:: Working data ::
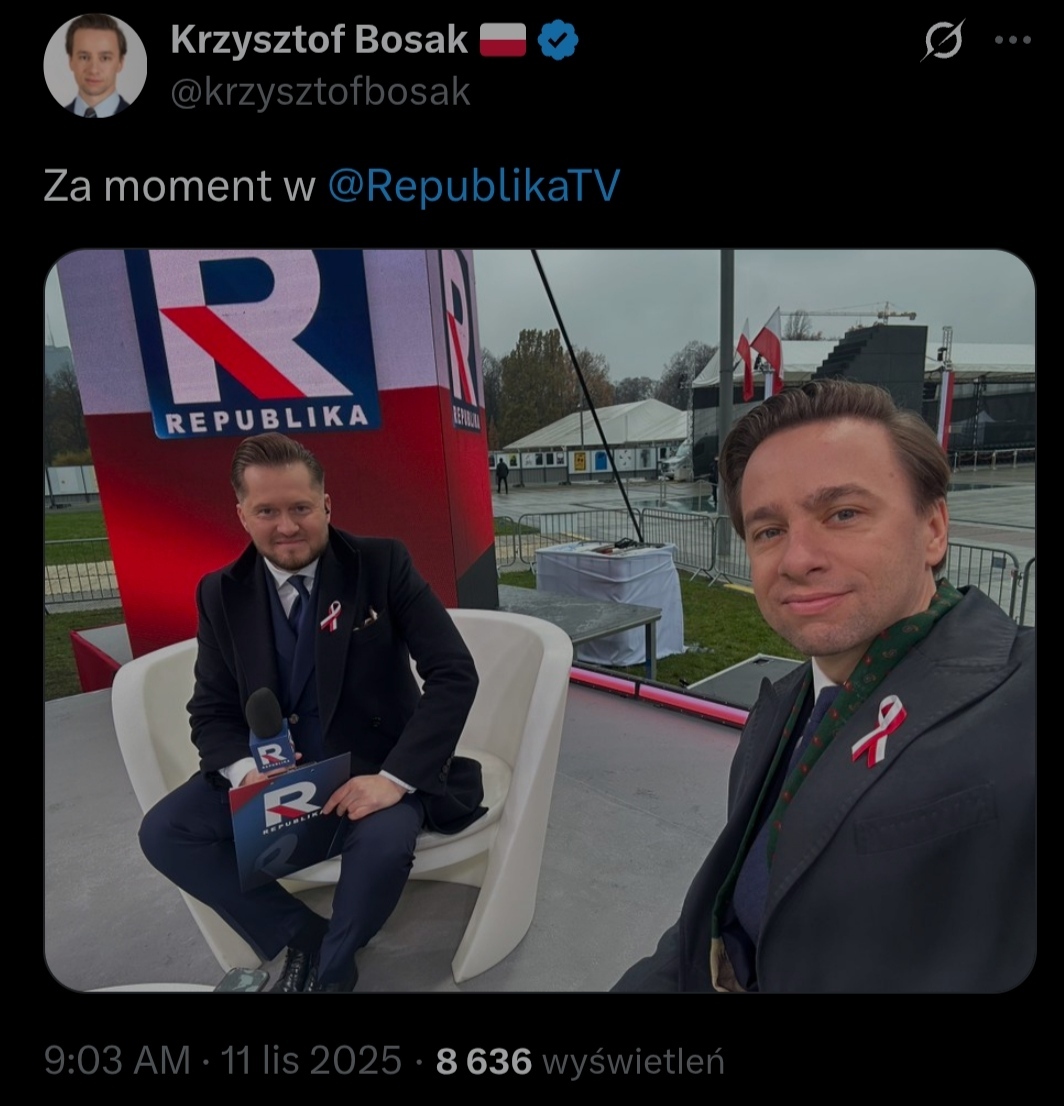The image size is (1064, 1106).
Task: Click the tweet text 'Za moment w'
Action: point(179,186)
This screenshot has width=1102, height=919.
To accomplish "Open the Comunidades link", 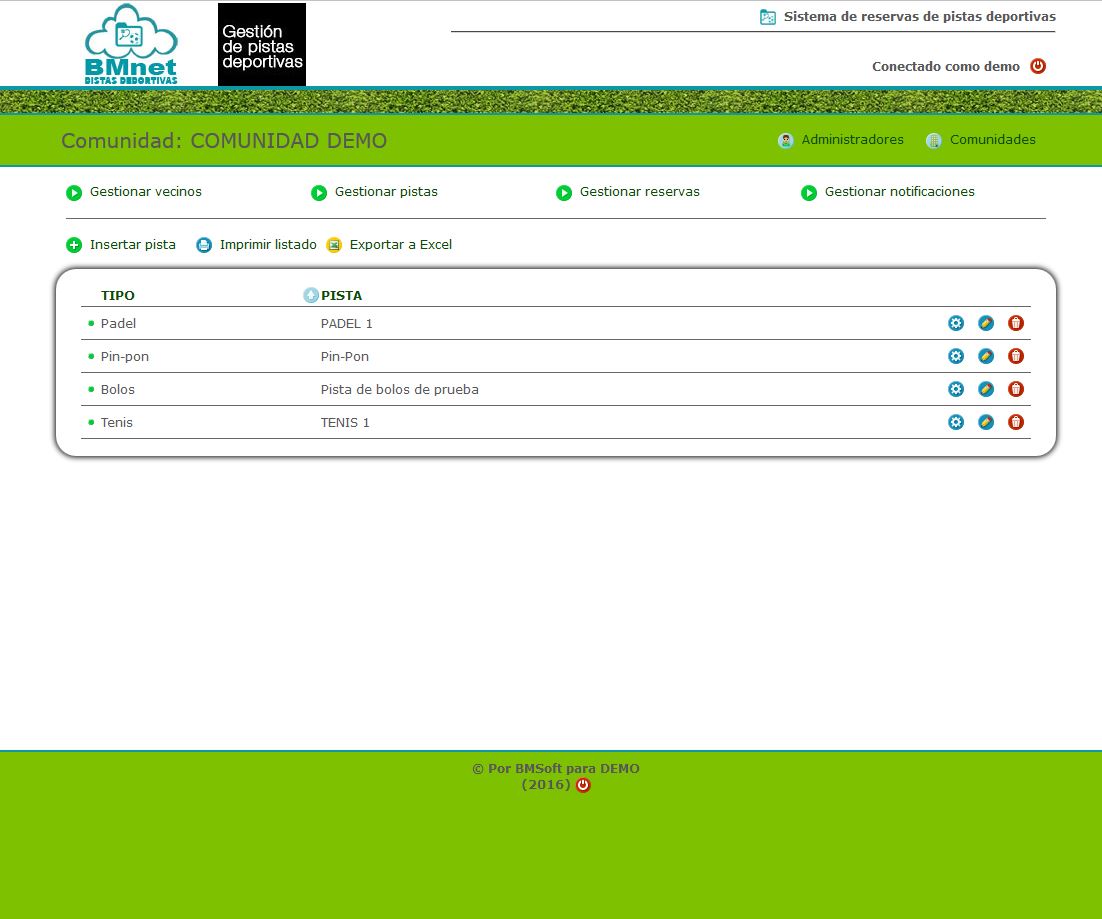I will pos(992,140).
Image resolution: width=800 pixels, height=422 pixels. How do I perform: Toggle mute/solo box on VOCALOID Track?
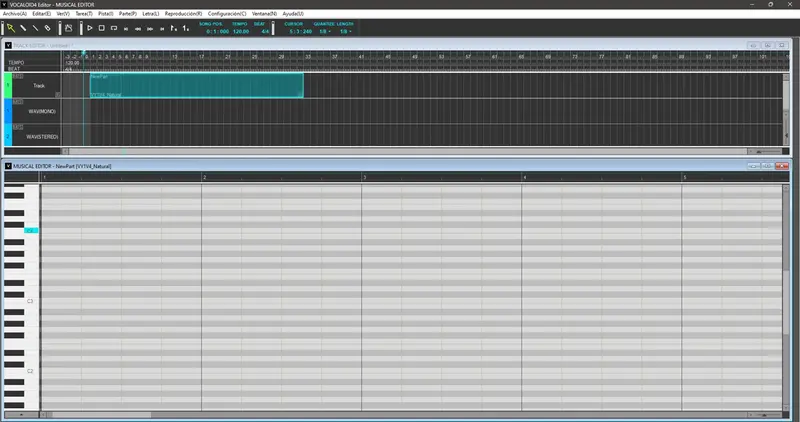click(18, 76)
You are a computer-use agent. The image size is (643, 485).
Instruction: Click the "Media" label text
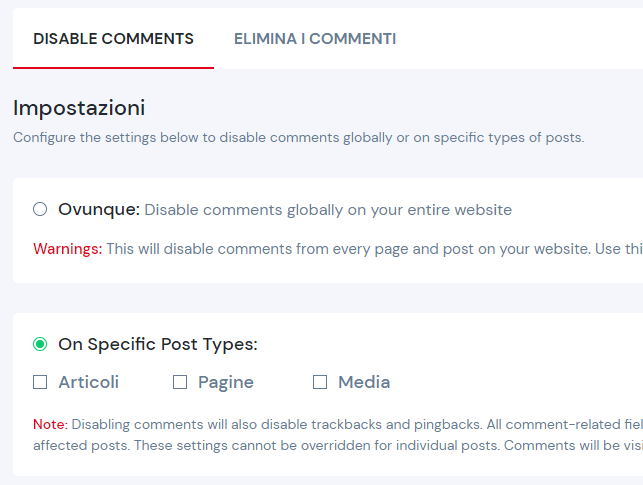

:: Problem requirements ::
Without the pictures, transcribe exactly the lines above from the one containing "You are a computer-use" through the last.

:: Response area ::
You are a computer-use agent. The image size is (643, 485).
Instruction: Click the "Media" label text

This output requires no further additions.